Need to get characters from string specified by numeral in string.
E.g. s1="%12ABCDERTYUIOPLKHGF" - get first 12 characters from string.
I tried to get digit using re.findall('\d+', string ), but this creates problem if my string would be "%2ABCD1".
Please suggest
s = "%2ABCDE"
number = ""
offset = 0
for i in range(len(s)):
if s[i] == "%":
continue
elif s[i].isdigit():
number += s[i]
else:
offset = i
break
print(s[offset:int(number) + offset])
Output: AB
A simpler way of doing this would be to do the following:
txt = "%2ABCDE"
number_list = [s for s in txt if s.isdigit()]
number_concate = int("".join(number_list))
txt_filtered = txt[len(number_list)+1:]
print(txt_filtered[:number_concate])
Outputs AB for string "%2ABCDE"
Outputs ABCDERTYUIOP for string "%12ABCDERTYUIOPLKHGF"
You are taking your string, doing a list comprehension of the string if the digit exists, then joining the list and changing this to an integer to allow for you to filter your string accordingly.

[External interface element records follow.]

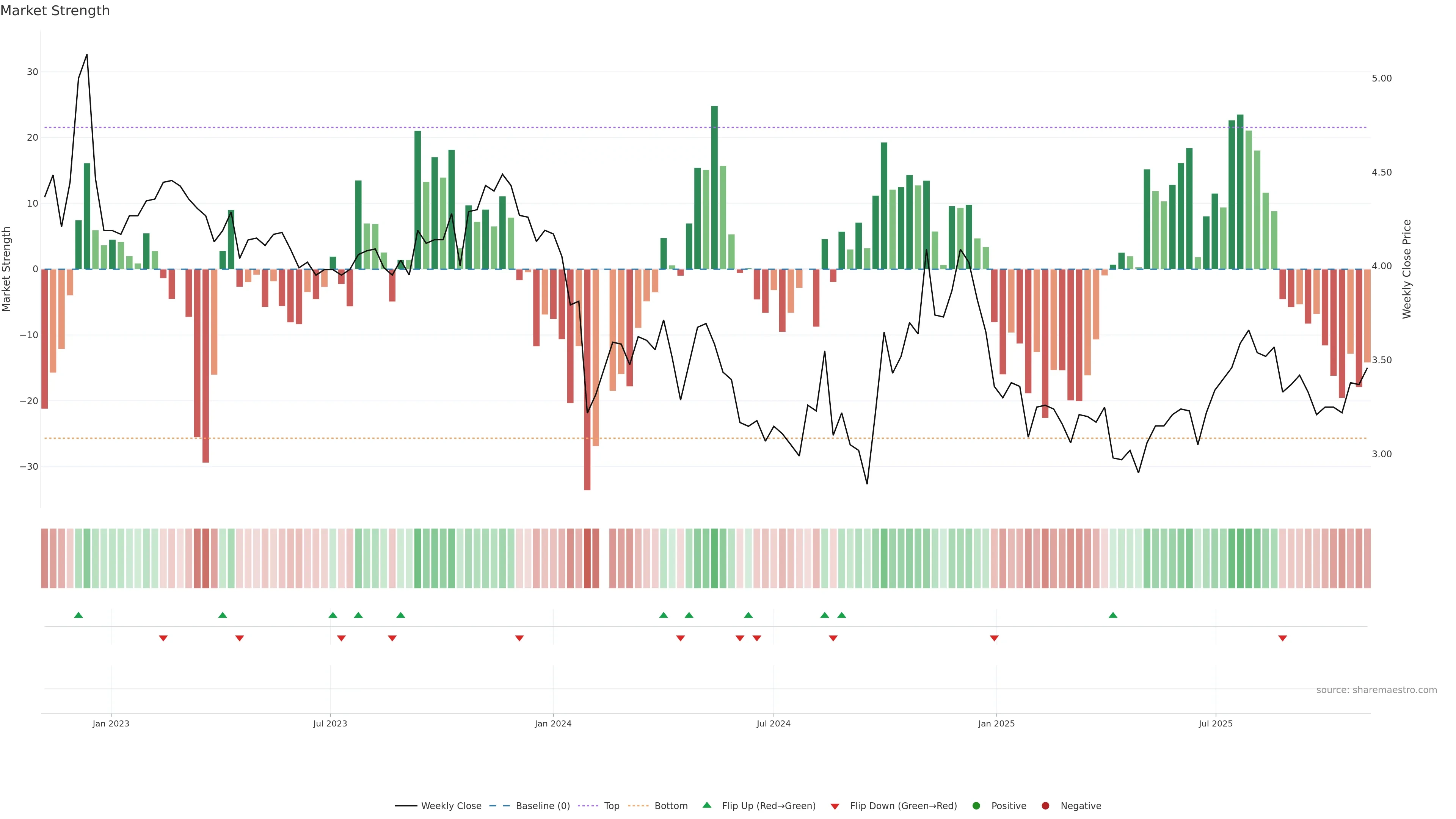Click the source: sharemaestro.com text
This screenshot has height=819, width=1456.
point(1376,690)
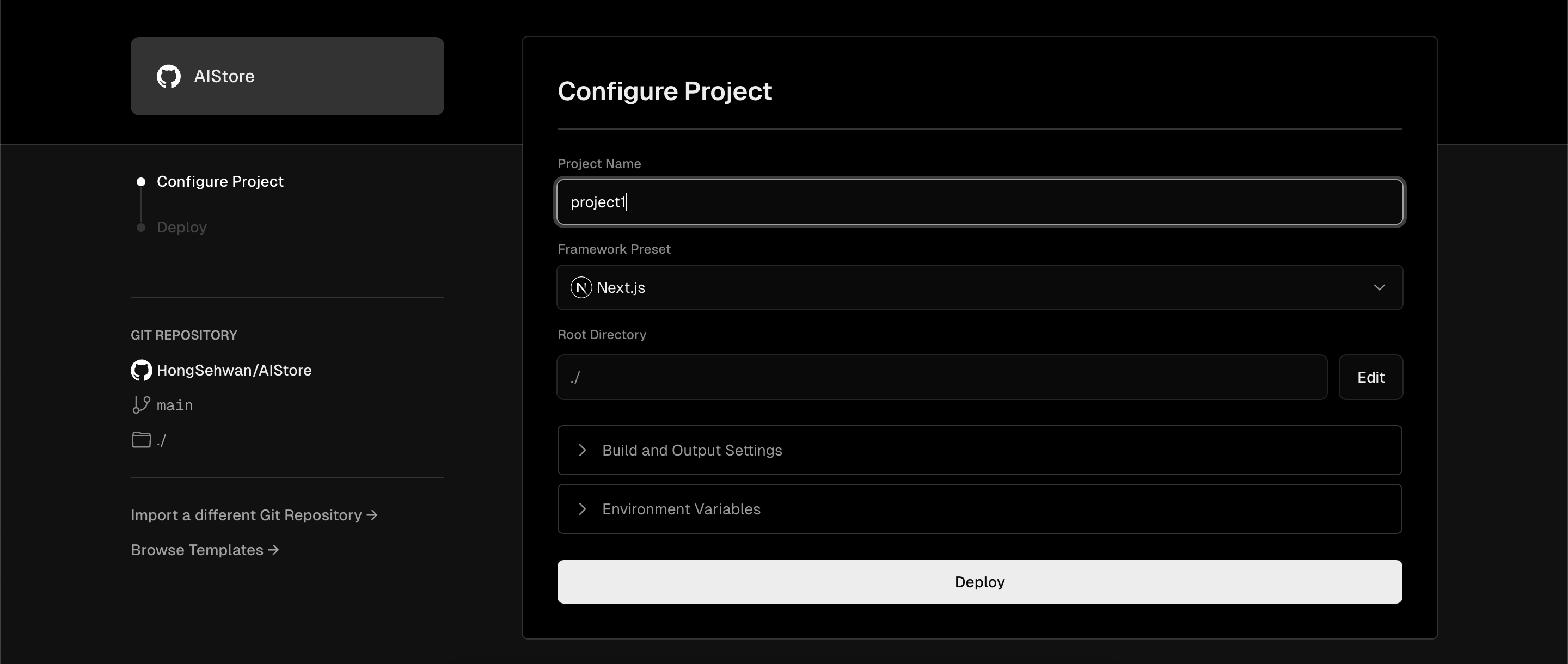
Task: Open the Framework Preset dropdown chevron
Action: tap(1379, 287)
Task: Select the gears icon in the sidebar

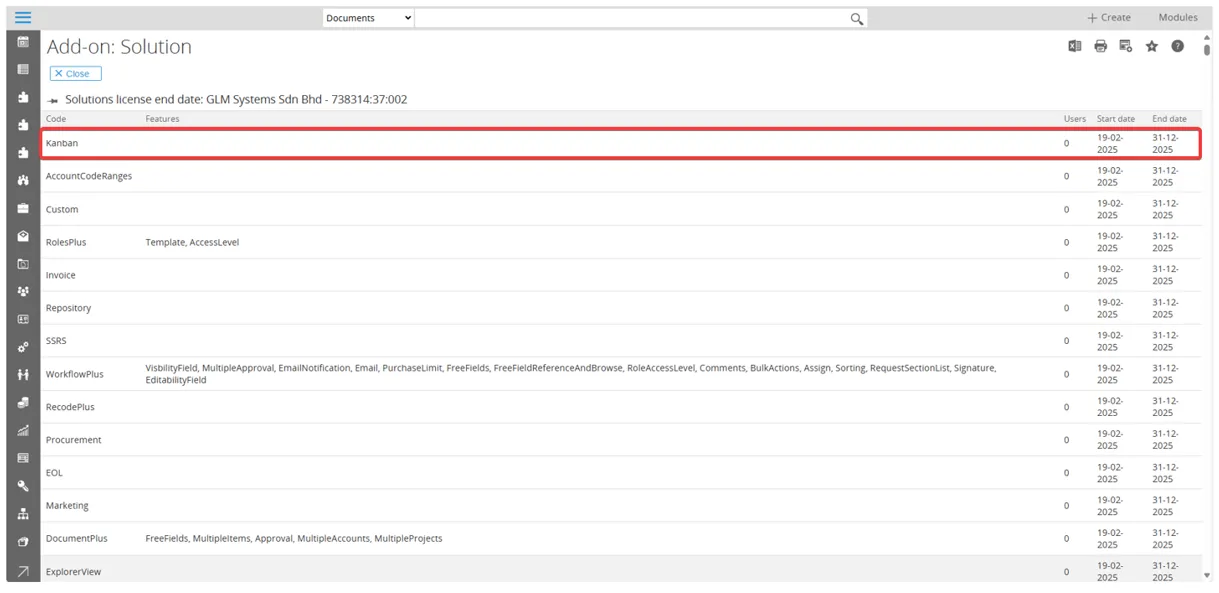Action: 23,347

Then you strip the string to only the characters and you have your answer printed out.
import re
s = '%2ABCDERTYUIOPLKHGF'
numeral_instruction = re.search(r'%\d+',s).group(0)
start = len(numeral_instruction)
stop = start + int(numeral_instruction[1:])
s[start:stop]
outputs
AB
You can get the position of the first non-digit character in the string (skipping the %) and use that as the basis to get the length and form a substring:
s1="%12ABCDERTYUIOPLKHGF"
i = next(i for i,c in enumerate(s1[1:],1) if not c.isdigit())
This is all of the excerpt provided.